Required work:
Write the data out again exactly, dropping any images it holds.

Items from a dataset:
━━━━

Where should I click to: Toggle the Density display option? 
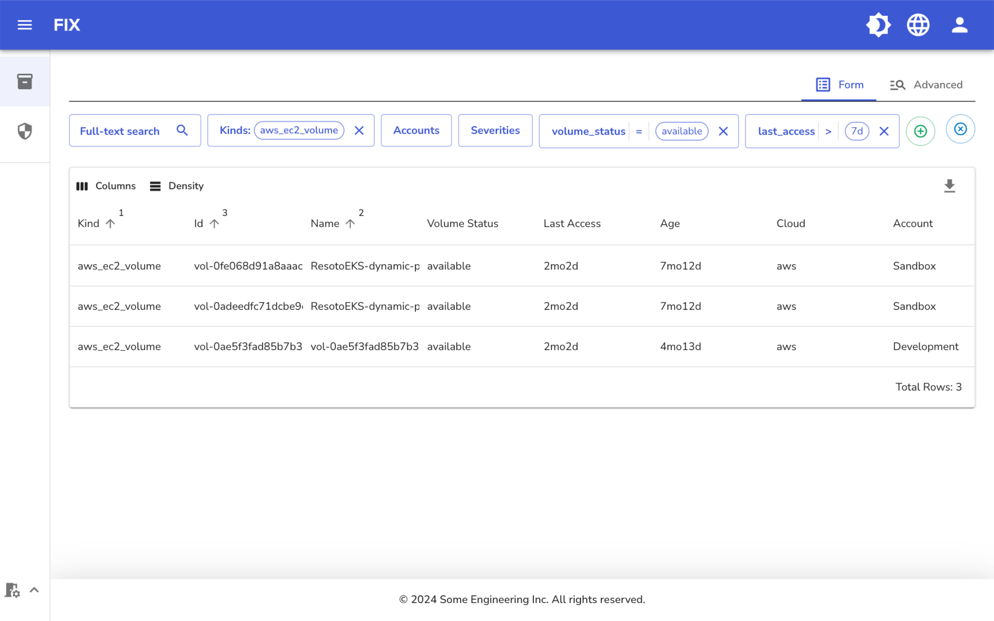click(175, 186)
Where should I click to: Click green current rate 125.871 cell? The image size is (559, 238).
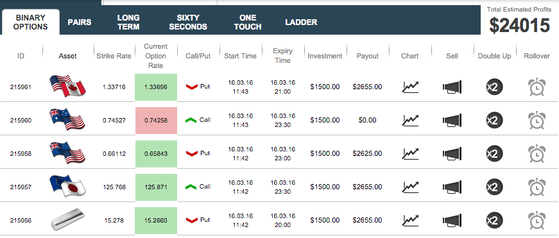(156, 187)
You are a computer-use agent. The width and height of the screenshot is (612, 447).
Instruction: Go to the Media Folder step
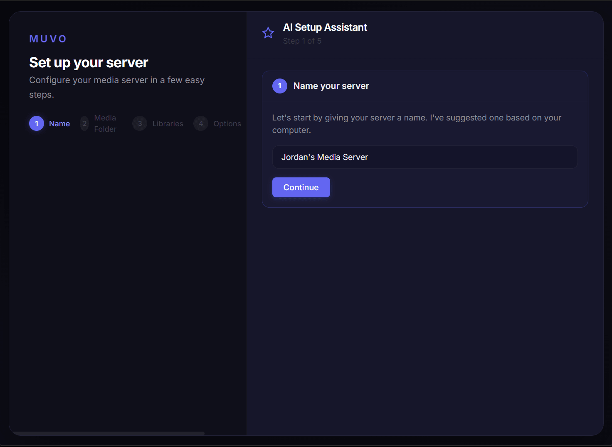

━━━━

Worked solution:
Where should I click to: Toggle the Density display option? 
click(175, 186)
Where should I click to: Click green current rate 125.871 cell? The image size is (559, 238).
(156, 187)
You are a computer-use agent. The width and height of the screenshot is (612, 447).
Instruction: Go to the Media Folder step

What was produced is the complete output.